● Exercise directions:
Repeat exactly the lines that run from the one containing "Image resolution: width=1351" to the end of the data, and leave out all others.

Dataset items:
────────────────

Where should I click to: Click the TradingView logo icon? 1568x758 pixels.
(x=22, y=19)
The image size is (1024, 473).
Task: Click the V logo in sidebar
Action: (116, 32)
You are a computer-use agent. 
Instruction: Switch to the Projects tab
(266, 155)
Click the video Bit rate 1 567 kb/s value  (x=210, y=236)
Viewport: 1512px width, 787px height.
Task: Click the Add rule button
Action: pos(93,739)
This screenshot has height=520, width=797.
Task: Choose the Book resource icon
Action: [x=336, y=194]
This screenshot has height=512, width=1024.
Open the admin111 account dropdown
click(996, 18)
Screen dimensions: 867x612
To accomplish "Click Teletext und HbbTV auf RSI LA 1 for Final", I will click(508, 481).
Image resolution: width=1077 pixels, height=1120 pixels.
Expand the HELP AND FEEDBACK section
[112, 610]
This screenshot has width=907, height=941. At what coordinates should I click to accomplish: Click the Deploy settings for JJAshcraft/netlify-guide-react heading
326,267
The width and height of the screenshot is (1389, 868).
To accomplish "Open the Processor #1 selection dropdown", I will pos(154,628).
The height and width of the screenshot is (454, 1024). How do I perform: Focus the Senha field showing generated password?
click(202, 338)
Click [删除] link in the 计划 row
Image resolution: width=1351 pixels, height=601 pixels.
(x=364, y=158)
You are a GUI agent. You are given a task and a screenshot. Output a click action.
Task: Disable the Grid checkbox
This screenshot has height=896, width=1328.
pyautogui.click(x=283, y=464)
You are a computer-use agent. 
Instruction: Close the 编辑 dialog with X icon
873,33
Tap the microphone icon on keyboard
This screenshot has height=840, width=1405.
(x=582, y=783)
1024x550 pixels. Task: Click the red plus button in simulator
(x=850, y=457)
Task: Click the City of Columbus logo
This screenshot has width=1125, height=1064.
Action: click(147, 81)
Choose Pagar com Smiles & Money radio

────────────────

● Solution for this exercise:
Image resolution: width=1351 pixels, height=601 pixels.
(x=364, y=158)
You are a GUI agent. You are given a task and a screenshot. Output a click action.
Task: Disable the Grid checkbox
This screenshot has height=896, width=1328.
pyautogui.click(x=283, y=464)
You are a computer-use agent. 
Instruction: Close the 编辑 dialog with X icon
873,33
Tap the microphone icon on keyboard
This screenshot has height=840, width=1405.
(x=582, y=783)
1024x550 pixels. Task: Click the red plus button in simulator
(x=850, y=457)
Task: Click the City of Columbus logo
This screenshot has width=1125, height=1064.
Action: click(147, 81)
Choose Pagar com Smiles & Money radio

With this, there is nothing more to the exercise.